In this chapter, I consider how the neuropsychiatric biopolitics of dementia is bound up with a recent problematisation of ethnicity facilitated by an uncritical dementia studies. I begin by charting the 21st-century escalation of interest in ethnicity across the dementia economy. In the context of wider political sensitivities to race and ethnicity, a range of dementia-related ethnic inequalities have become a major concern for charities, governments and researchers. This turn toward ethnicity as a dementia-related issue encompasses a collection of developments that should be of concern for dementia scholars, from the operationalisation of social difference (i.e. how we collate and compare people) to the attribution of blame for bad outcomes.
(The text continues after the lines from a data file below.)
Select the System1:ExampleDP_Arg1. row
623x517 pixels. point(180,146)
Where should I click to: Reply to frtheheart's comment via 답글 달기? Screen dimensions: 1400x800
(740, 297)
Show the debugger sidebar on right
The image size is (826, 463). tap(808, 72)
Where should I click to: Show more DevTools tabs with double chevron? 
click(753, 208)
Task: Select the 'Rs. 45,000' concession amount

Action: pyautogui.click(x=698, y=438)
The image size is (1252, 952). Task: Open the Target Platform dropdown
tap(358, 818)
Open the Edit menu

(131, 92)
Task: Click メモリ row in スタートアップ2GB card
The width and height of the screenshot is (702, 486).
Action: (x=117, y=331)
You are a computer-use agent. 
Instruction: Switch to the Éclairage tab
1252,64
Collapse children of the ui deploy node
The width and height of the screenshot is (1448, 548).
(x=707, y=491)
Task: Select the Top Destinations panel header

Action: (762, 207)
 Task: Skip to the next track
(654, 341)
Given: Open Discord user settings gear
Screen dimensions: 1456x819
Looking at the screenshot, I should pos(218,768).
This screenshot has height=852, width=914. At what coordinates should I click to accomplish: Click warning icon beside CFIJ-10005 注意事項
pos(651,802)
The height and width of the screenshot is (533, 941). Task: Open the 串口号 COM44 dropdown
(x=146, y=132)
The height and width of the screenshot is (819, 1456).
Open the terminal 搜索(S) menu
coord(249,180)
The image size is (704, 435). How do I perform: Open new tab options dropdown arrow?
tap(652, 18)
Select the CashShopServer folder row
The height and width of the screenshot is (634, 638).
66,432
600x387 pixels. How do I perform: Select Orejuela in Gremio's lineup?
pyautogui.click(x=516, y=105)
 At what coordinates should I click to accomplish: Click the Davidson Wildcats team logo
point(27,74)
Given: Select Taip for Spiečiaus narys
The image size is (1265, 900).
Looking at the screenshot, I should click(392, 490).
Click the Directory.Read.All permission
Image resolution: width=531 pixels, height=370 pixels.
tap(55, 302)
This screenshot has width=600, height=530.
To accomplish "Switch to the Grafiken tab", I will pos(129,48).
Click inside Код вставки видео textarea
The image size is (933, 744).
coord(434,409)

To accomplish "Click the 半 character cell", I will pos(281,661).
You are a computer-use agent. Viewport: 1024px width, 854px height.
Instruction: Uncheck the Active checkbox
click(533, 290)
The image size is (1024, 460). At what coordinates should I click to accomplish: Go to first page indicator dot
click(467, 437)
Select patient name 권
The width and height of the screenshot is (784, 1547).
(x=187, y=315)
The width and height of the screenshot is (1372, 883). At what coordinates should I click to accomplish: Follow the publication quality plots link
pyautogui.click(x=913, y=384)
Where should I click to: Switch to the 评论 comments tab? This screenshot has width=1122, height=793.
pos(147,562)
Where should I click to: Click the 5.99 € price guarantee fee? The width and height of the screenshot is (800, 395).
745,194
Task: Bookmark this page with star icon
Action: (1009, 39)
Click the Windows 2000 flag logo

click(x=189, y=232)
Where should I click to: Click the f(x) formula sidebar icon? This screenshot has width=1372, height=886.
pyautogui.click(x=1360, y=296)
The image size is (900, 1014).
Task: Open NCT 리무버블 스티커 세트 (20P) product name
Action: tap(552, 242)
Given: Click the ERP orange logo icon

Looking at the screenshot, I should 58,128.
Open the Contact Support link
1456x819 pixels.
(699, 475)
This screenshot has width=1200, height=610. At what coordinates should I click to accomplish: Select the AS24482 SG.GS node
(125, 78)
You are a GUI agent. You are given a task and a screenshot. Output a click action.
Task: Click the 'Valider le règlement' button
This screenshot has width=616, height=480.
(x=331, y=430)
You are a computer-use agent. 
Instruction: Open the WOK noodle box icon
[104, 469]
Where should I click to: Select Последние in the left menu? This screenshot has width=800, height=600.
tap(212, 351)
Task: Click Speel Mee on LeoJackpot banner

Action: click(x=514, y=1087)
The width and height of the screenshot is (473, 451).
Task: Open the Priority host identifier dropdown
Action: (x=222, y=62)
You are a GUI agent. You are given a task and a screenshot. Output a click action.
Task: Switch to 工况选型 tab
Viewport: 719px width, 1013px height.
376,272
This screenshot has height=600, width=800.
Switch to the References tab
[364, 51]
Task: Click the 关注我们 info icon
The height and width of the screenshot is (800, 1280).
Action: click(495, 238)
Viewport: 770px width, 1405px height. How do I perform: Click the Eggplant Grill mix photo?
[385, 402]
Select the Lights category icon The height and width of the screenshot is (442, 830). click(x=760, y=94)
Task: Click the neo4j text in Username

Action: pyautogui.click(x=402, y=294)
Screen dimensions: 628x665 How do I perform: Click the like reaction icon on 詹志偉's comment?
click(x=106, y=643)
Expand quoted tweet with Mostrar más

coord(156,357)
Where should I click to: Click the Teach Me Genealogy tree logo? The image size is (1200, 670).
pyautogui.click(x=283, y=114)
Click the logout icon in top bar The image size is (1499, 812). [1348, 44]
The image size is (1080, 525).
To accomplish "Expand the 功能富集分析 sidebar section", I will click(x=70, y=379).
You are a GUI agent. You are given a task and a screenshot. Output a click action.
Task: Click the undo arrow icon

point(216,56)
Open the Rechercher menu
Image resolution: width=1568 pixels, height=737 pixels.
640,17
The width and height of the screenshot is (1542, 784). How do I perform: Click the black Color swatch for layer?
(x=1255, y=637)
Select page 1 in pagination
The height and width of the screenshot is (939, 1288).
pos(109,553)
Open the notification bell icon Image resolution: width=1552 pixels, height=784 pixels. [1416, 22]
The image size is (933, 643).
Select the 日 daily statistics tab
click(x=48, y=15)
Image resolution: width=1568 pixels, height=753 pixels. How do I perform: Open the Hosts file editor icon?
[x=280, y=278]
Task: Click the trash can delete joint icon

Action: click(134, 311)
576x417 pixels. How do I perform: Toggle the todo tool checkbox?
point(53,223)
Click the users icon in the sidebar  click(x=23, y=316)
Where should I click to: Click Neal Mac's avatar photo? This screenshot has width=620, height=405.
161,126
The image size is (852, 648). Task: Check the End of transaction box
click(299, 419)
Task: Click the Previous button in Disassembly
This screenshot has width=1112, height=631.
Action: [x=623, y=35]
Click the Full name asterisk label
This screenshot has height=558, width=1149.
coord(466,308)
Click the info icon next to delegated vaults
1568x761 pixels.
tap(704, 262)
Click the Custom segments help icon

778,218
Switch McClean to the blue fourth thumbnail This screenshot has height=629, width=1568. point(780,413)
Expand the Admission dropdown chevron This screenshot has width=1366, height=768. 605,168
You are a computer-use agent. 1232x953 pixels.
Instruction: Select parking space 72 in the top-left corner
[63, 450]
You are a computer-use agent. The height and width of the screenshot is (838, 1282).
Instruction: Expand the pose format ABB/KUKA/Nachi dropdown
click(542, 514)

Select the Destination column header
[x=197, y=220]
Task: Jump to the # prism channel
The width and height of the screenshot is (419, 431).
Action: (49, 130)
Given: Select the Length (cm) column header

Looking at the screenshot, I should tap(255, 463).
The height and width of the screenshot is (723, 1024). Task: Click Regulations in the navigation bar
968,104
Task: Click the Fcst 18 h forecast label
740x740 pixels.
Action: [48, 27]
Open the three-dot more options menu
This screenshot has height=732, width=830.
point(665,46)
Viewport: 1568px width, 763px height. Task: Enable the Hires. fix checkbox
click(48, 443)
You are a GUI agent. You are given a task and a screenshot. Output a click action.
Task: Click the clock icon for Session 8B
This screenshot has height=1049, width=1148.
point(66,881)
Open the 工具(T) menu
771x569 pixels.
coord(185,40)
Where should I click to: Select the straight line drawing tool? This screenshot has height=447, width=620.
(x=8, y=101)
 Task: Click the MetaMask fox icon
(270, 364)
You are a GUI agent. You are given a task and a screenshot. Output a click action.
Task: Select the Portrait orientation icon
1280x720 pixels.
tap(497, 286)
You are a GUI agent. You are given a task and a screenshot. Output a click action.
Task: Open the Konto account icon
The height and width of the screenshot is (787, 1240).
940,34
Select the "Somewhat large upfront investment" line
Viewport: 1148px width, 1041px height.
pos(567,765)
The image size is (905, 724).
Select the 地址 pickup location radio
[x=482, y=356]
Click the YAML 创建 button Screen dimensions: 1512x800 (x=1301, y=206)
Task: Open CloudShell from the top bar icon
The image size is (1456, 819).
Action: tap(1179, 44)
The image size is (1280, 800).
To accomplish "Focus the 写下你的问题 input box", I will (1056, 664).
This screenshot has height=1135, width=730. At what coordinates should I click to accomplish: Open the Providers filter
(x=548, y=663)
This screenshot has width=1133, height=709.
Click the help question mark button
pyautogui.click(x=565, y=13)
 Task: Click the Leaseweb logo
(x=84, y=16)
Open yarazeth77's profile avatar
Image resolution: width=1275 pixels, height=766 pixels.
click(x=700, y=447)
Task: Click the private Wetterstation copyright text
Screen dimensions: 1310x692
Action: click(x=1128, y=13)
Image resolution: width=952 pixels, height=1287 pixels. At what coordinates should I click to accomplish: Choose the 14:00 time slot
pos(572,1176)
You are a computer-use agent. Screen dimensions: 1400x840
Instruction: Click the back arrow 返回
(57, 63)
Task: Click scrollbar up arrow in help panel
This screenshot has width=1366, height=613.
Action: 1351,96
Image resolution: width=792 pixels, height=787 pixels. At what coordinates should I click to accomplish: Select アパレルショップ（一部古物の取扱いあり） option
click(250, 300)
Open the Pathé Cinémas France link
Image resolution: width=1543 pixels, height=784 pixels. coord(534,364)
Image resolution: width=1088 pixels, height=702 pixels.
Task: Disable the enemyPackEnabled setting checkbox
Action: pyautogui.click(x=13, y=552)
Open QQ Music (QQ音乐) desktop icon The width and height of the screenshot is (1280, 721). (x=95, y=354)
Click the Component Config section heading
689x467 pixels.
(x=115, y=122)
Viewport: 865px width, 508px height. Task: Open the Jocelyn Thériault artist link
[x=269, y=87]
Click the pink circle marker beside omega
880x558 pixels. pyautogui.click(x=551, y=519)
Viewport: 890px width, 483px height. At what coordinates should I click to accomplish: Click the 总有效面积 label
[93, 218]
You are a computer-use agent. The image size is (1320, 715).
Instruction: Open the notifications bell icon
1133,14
After outlining dementia’s ethnic turn generally, I unpack core representations of inequality, whereby a range of different dementia-related outcomes, such as diagnosis rates and medication use, are normatively evaluated as either good or bad. I argue that these normative appraisals of select outcomes are not based on evidence. Instead, they are grounded in intuition, convention and the wider influence of neuropsychiatric biopolitics, with which they are broadly aligned and hence serve to substantiate.

Once I have assessed the biopolitical nature of outcome measures in appeals to ethnic inequalities, I then consider the operationalisations of ethnicity used in such appeals. The extent to which ethnicity functions as a category fallacy in social scientific analyses has long been debated, and problems in this vein continue to undermine appeals to dementia-related ethnic inequalities. More than this, I argue that the use of ethnicity (however it is conceived) as a means of stratifying outcomes implicitly positions those inequalities as intrinsically ethnic in nature. Hence, it racialises them, irrespective of differences and similarities within and between the categories that are used. This leads to a problematisation of ethnicity, particularly minoritised ethnicity, 1 as a causal factor, itself contributing to the bad outcomes with which it is associated. From this position, arguments centring on notions of cultural inadequacy are commonly presented as explaining the observed ethnic inequalities. I contend that such arguments echo historic racialisations of psychiatric disorder to position minoritised ethnic people as victims of ethnically distinct characteristics that are intrinsic to them rather than extrinsic structural constraints.

Following my discussion of the mechanics of this problematisation of ethnicity, I argue that the ethnic turn, within which dementia studies itself plays an important role, actively supports a neuropsychiatric biopolitics of dementia. I suggest that it does so by linking the “badness” of minoritised ethnicity with a failure to comply with neuropsychiatric biopolitics through the self-governance of personal conduct. Minoritised ethnicity becomes a cautionary tale of how not to be, showcasing the importance of neuro-compliance. The imagined ethnic other does not think right, does not act right, and is therefore doomed to suffer. In response, I argue that a more critical dementia studies should reflect on how it engages with ethnicity, particularly by asking whose interests are best served by that engagement, and to especially consider the extent to which such engagements might be considered racist. Rather than developing educational interventions to somehow improve minoritised ethnic people, we could pursue more pluralistic approaches to dementia that recognise the value commitments at stake in various perspectives and resist the tendency to position some ideas as inherently superior.